René-Paul Savary, vice-président LR de la commission d’enquête regrette, lui, « l’absence d’interactivité » de la première version l’application. « Quand vous la téléchargez, vous l’oubliez ensuite. Il faut en faire la promotion au travers l’assurance maladie à l’image des campagnes de vaccination contre la grippe. Si ça permet d’éviter des mesures contraignantes, il ne faut pas se priver des outils numériques » plaide-t-il tout en jugeant lui aussi « un peu incohérentes » les déclarations successives du secrétaire d’État et du Premier ministre. « Ce n’est pas ce qu’on avait compris ».
« L’entêtement du gouvernement »
10 jours pour sortir de nouvelles fonctionnalités à l’application, cela laisse également peu de temps au gouvernement pour saisir la CNIL (la Commission nationale de l’informatique et des libertés) et éventuellement le Parlement pour un vote consultatif, comme cela avait été fait pour la première version de StopCovid. Le secrétaire centriste du Sénat, et membre de la CNIL, Loïc Hervé dénonce « l’entêtement du gouvernement ». « StopCovid est un échec, c’est une réponse centralisée et hyper-techno à une épidémie qui requiert du renseignement humain. En Corée l’application marche mais il y a 30 000 personnes qui travaillent derrière ».

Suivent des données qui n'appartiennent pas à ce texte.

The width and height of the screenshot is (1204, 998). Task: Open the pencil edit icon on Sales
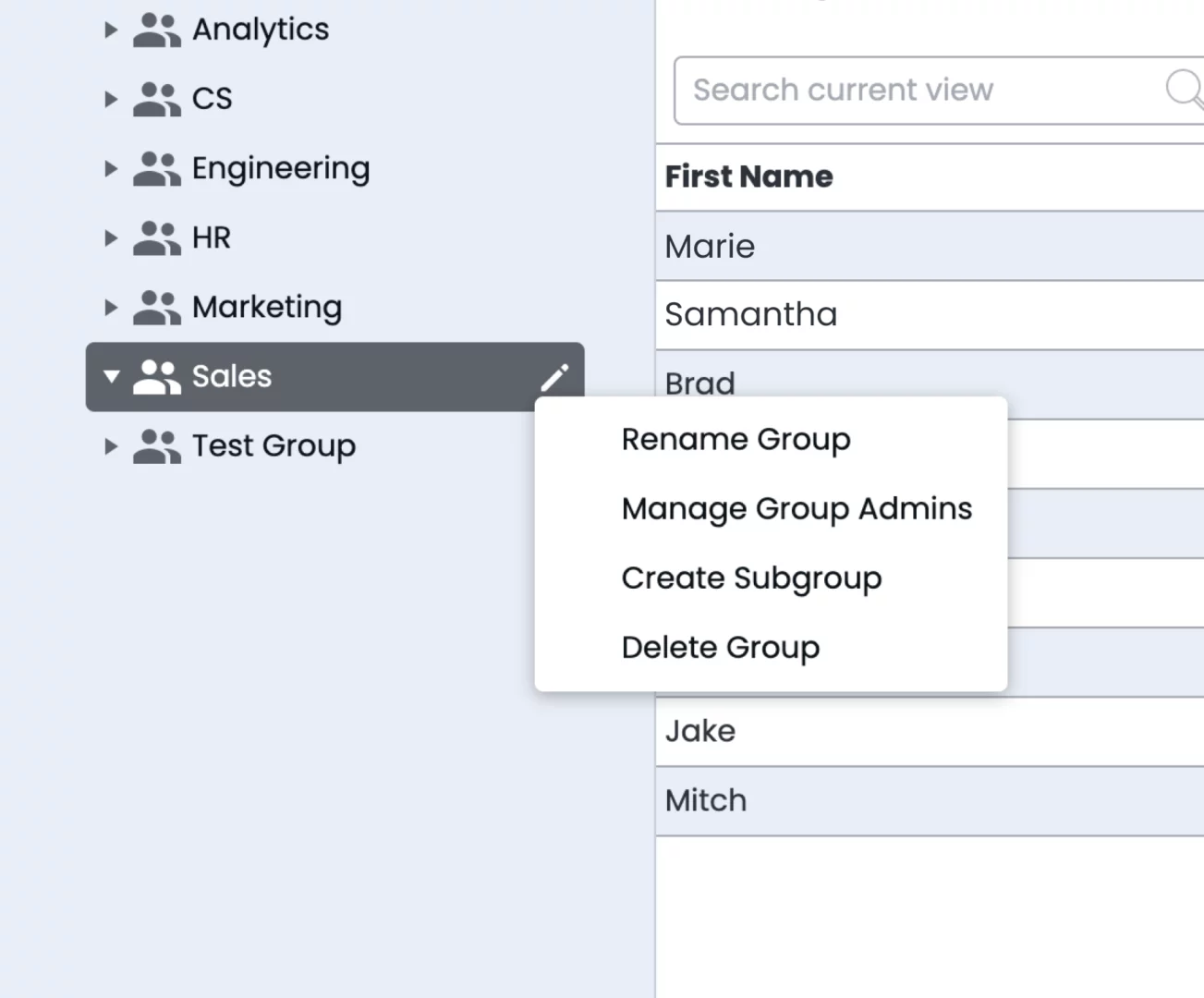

Devant la commission d’enquête, Cédric O avait confié avoir « besoin de trouver des relais et des alliés » pour « relancer l’application ». « Si les professions médicales estiment que c’est utile, alors elles doivent le dire (…) Si les responsables de cafés, hôtels, restaurants estiment que c’est quelque chose qui aidera à ne pas fermer les établissements alors il faut qu’ils nous aident à ce que les gens téléchargent ou activent StopCovid. Parce qu’on a aussi ce problème-là. Les gens ne savent pas que s’ils n’activent pas l’application alors elle n’est plus utile » avait-il développé.
« Là, on est sur une pression sociale lourde » relève Loïc Hervé. « Il est hors de question qu’une personne se voie refuser l’entrée d’un restaurant, d’un bar… soit discriminée parce qu’elle n’aurait pas téléchargé l’appli » prévient-il.